Da wir die Innenstadt von Trinidad bereits erkundet hatten, entschieden wir uns an diesem Tag für den Strand und einen Besuch des „Torre Iznaga“ in Manaca Iznaga. Dieses Mal wollten wir es mit einem Roller versuchen. Gar nicht mal so einfach an einen heranzukommen.

Am Rande der Stadt war dann endlich der Verleihcontainer in Sicht. Nach einer kurzen Einweisung und einem durch uns aufgefüllten Tank ging es an den Playa Ancon – auf Empfehlung eines anderen deutschen Touristen, der bereits seit 3 Monaten in Trinidad unterwegs ist. Am Strand angekommen, hat sich Enno den windigsten Platz ausgesucht (😉), den es gab und hat seine Hängematte aufgespannt. Wieder hatten wir Glück und konnten den Strand für uns allein nutzen. Nach ein paar Stunden Hängematte-Feeling machten wir uns wieder auf den Weg. Die ländliche Gegend ist wirklich sehr schön. Palmen, Bananen- und Zuckerohrplantagen und Kühe. Immer wieder haben wir auf unserem Weg durch Kuba kleinere Buschfeuer gesehen. Aber scheinbar ist das hier Normalität, da sich niemand sonderlich beunruhigt gezeigt hat. Nach einem kurzen Zwischenstop haben Enno und ich von unserem Parkwächter eine selbstgebastelte Rose und einen Grashüpfer aus Palmenblättern geschenkt bekommen. Soweit ich es verstanden habe, steht der Grashüpfer für Hoffnung – Esperanza.

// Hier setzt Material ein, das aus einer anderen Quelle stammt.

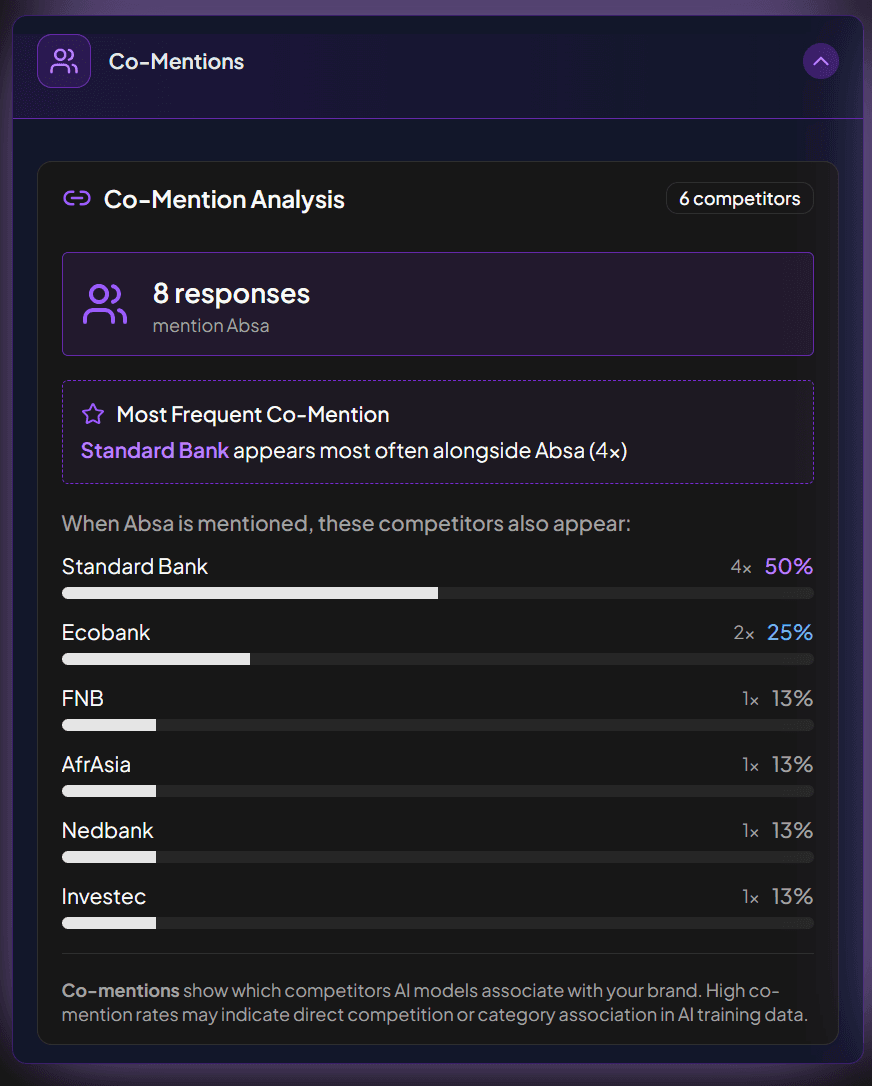Select the 8 responses summary card
The image size is (872, 1086).
[x=437, y=303]
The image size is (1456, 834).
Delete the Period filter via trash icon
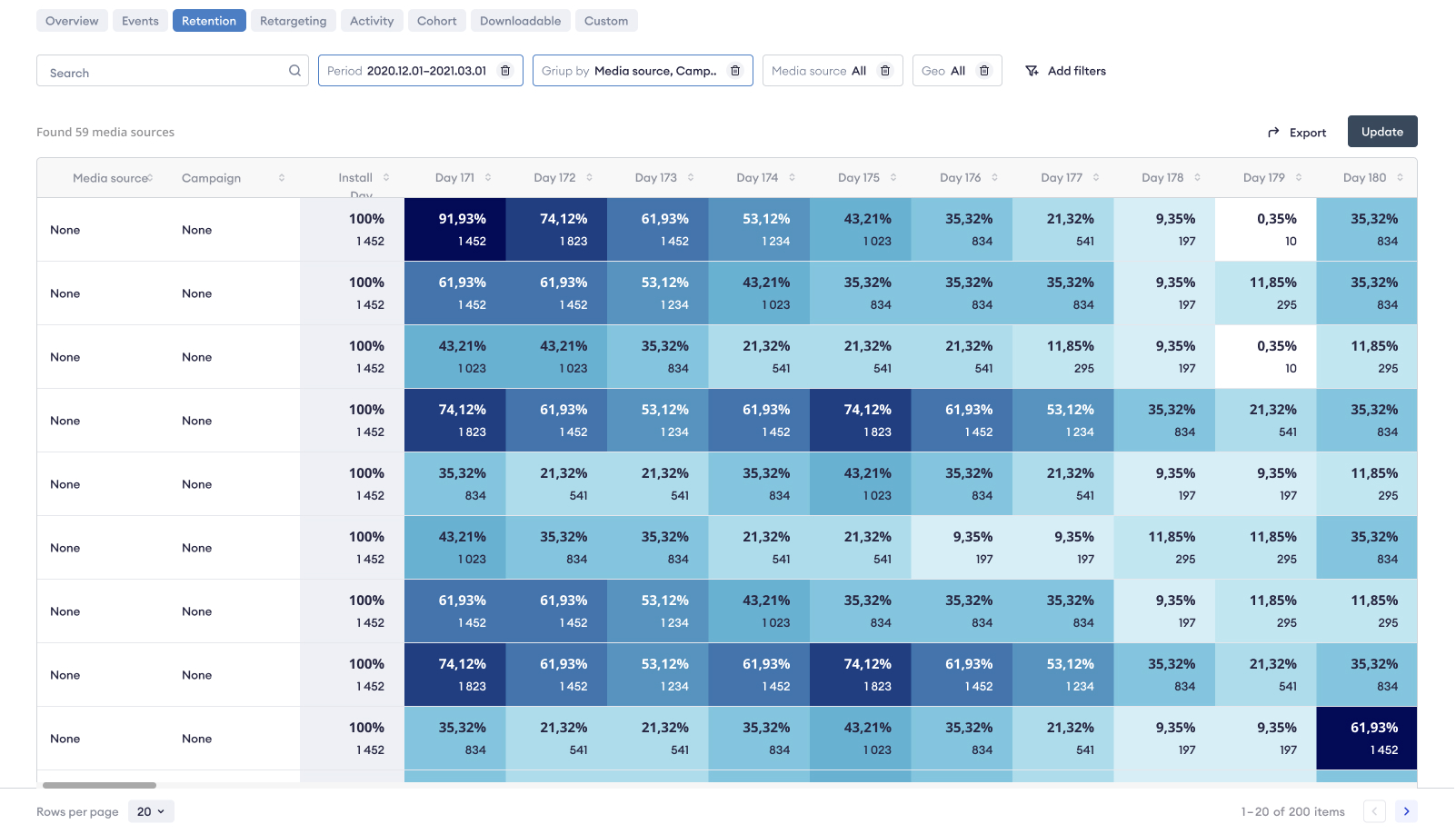tap(505, 71)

Kurze Zeit später haben wir unser eigentliches Ziel erreicht: den „Torre Iznaga“ – laut Reiseführer diente der Turm dazu, die Sklaven auf den Zuckerrohrplantagen zu überwachen. Heutzutage lockt er Touristen über wackelige Holztreppen in schwindelerregende Höhen (kleine Expositionstherapie für Elisa) und belohnt mit einem Ausblick über die grünen Felder.

Am nächsten Morgen gaben wir unser Motorrad ab. Aus dem Taxi heraus konnten wir sehen, wie der Verleiher unser restliches Benzin aus dem Tank abgefüllt hat – vermutlich für den Eigengebrauch, denn Benzin ist für die Kubaner ziemlich teuer.